**Information given:**
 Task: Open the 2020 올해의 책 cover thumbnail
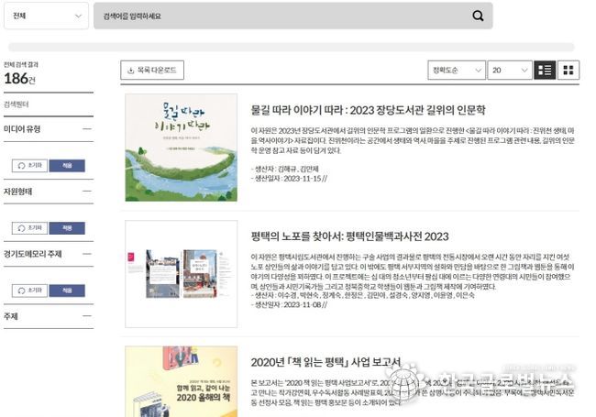click(x=182, y=381)
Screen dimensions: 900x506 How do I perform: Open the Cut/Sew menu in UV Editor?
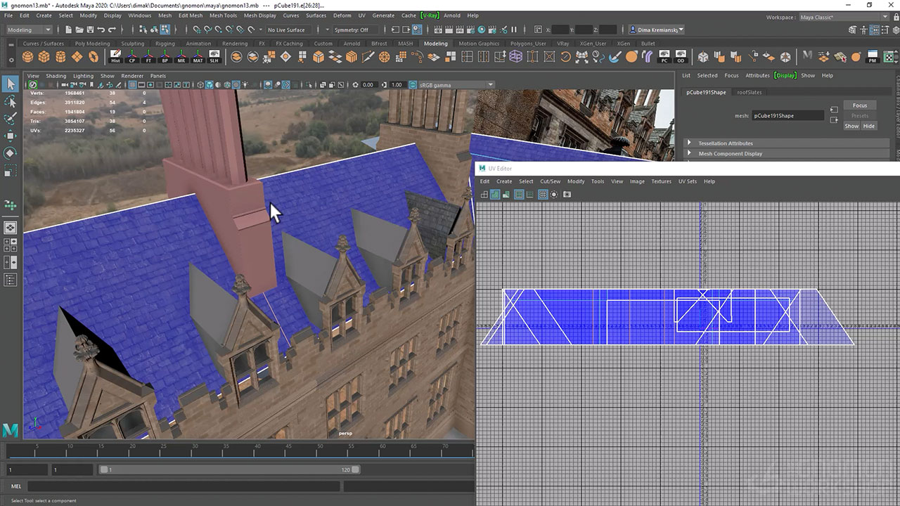click(x=551, y=181)
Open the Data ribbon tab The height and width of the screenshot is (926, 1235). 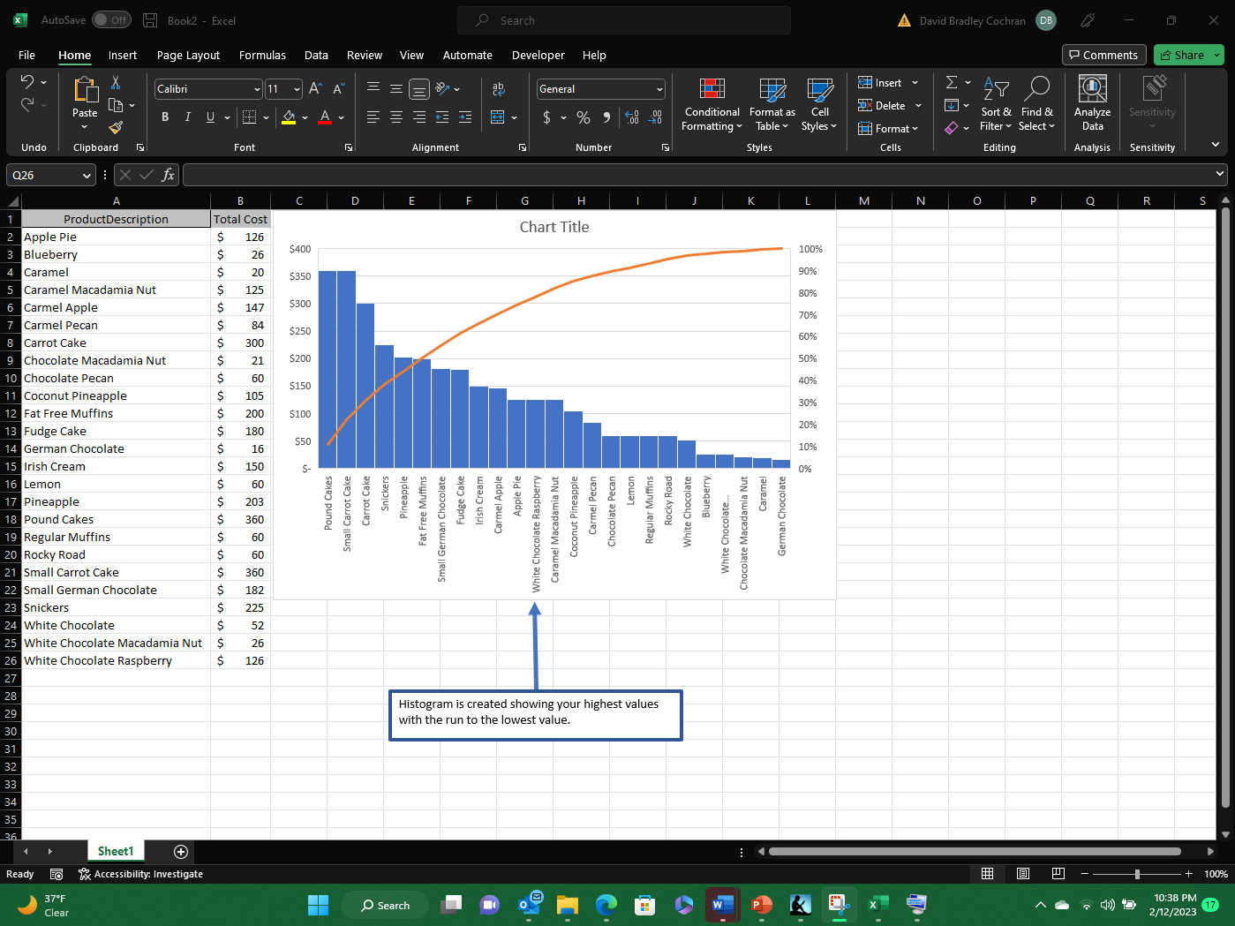(x=316, y=55)
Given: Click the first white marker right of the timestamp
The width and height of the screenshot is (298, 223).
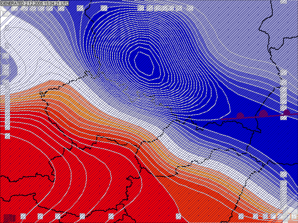Looking at the screenshot, I should pyautogui.click(x=80, y=8).
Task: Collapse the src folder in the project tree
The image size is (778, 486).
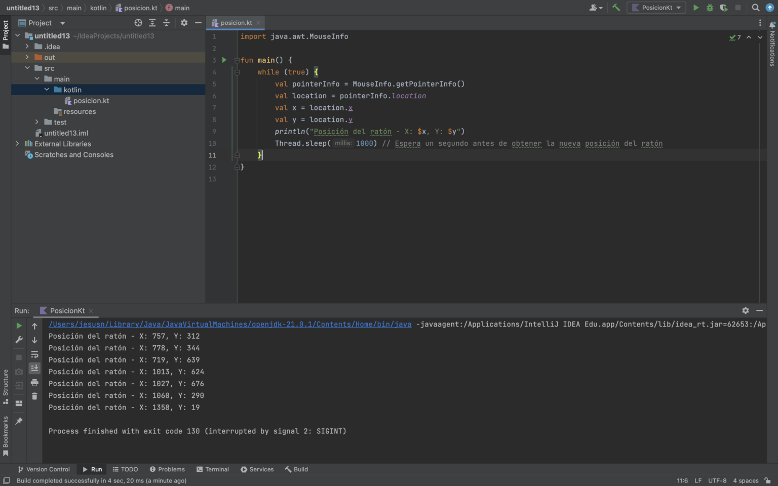Action: click(x=27, y=68)
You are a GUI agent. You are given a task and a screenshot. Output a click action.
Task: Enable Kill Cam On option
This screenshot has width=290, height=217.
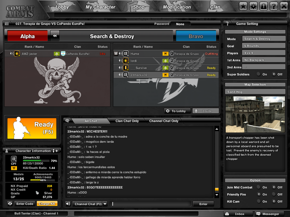[x=259, y=201]
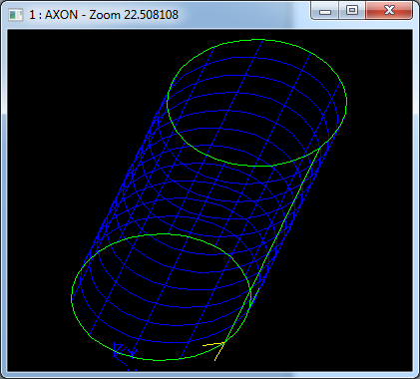Minimize the AXON view window
Screen dimensions: 420x379
tap(325, 11)
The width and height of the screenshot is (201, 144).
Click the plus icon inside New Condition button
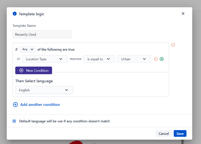coord(21,70)
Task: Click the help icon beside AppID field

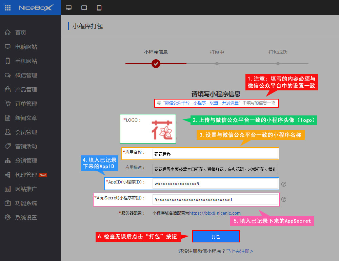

**Instructions to follow:**
An answer containing only the lines from the one holding "Task: Enable Kill Cam On option" through the close of the entries above, reproduced exactly and stripped of pictures, is expected.

**Exercise response:**
Task: Enable Kill Cam On option
This screenshot has width=290, height=217.
[x=259, y=201]
Minimize the AXON view window
Screen dimensions: 420x379
tap(325, 11)
The width and height of the screenshot is (201, 144).
Click the plus icon inside New Condition button
coord(21,70)
Task: Click the help icon beside AppID field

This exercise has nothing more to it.